HCK Is a Highly Relevant Target of Ibrutinib in MYD88 Mutated Waldenstrom's Macroglobulinemia and Diffuse Large B-Cell Lymphoma

Background: Ibrutinib was recently approved by the U.S. FDA, and the European Medicines Agency for the treatment of Waldenström's macroglobulinemia (WM) given the findings of a prospective, multicenter study that showed high levels of response and durable progression-free survival in previously treated patients (NEJM 372(15):1430-40). Mutations in MYD88 are highly prevalent in patients with WM (NEJM 367(9):826-33) and ABC subtype of DLBCL (Nature 470(7332):115-9), and activate BTK, a target of ibrutinib (Blood 122(7):1222-32). Ibrutinib is also known to target other kinases, which may be functionally relevant to its activity in WM, and other MYD88 mutated diseases.

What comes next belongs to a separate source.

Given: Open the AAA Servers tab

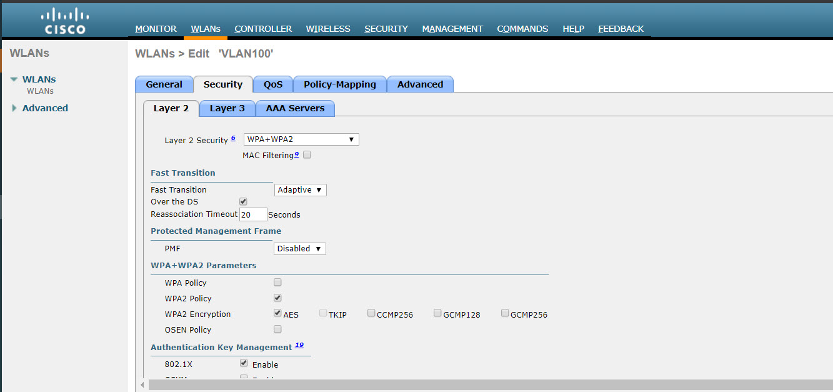Looking at the screenshot, I should (295, 108).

Methodology: Transcriptomic profiling of primary WM patient cells; MYD88, HCK and BTK transduction experiments; Kinome profiling; and co-immunoprecipitation studies using biotin-labeled ibrutinib were performed to identify relevant targets of ibrutinib in MYD88 mutated cells. Functional studies were also performed to validate target activity.

Results: Transcriptomic profiling and quantitative RT-PCR validation studies identified aberrant over-expression of HCK in bone marrow derived malignant cells (CD19⁺) from WM patients with MYD88 mutations versus memory (CD19⁺ CD27⁺) and non-memory (CD19⁺ CD27^-) B-cells from healthy donors. HCK was highly expressed in MYD88 mutated WM and ABC-type DLBCL cell lines (BCWM.1, MWCL-1, TMD-8, HBL-1, OCI-Ly3) versus MYD88 wild type cell lines (OCI-Ly7, OCI-Ly19, Ramos, MM1.S and RPMI-8226). Over-expression of MYD88 L265P but not wild-type MYD88 resulted in significantly higher levels of HCK, while knockdown of HCK and/or use of a known HCK inhibitor (A419259) reduced survival of MYD88 mutated WM and DLBCL cell lines, and primary WM cells. Importantly, HCK (Tyr⁴¹¹) was highly phosphorylated in primary WM cells, as well as WM and DLBCL cell lines expressing the MYD88 L265P mutation, and its level of activation was enhanced by treatment with IL-6, a major growth and survival factor. Knockdown of the IL-6 co-receptor GP-130 abrogated IL-6 triggered activation of HCK. Kinome screening showed that HCK was a target of ibrutinib, while biotin labeled ibrutinib but not AVL-292 (CC-292) showed robust binding to HCK in BCWM.1, MWCL-1 and TMD-8 cells. Furthermore, by use of a kinase active-site inhibition assay, ibrutinib but not AVL-292 blocked ATP binding to HCK in a dose-dependent manner, while both compounds blocked ATP binding to BTK. To elaborate on the importance of HCK inhibition by ibrutinib in WM growth and survival, WM cells were transduced with vectors expressing a HCK gatekeeper mutant (HCK-T338M) or an ibrutinib BTK binding site mutant (BTK-C481S). Transduction with HCK-T338M significantly increased the EC₅₀ for ibrutinib or A419259 in comparison to wild type HCK expressing BCWM.1 cells, while no rescue effect was observed for AVL-292 treated cells. Transduction with BTK-C481S showed rescue for ibrutinib and AVL-292, but not A419259. By phospho-flow analysis, ibrutinib and A419259, but not AVL-292 significantly reduced HCK Tyr⁴¹¹ phosphorylation in MYD88 L265P expressing WM and DLBCL cell lines.

Conclusions: HCK is regulated by MYD88 L265P, and is activated in primary WM cells, as well as MYD88 L265P expressing WM and DLBCL cell lines. IL-6 activates HCK though GP130, and inhibition of HCK abrogates WM cell survival. Ibrutinib shows robust binding to HCK, and transduction of WM cells with a mutated HCK gatekeeper blocks ibrutinib related tumor cell killing. These studies identify HCK as a novel, and highly relevant target of ibrutinib in MYD88 mutated WM and DLBCL cells.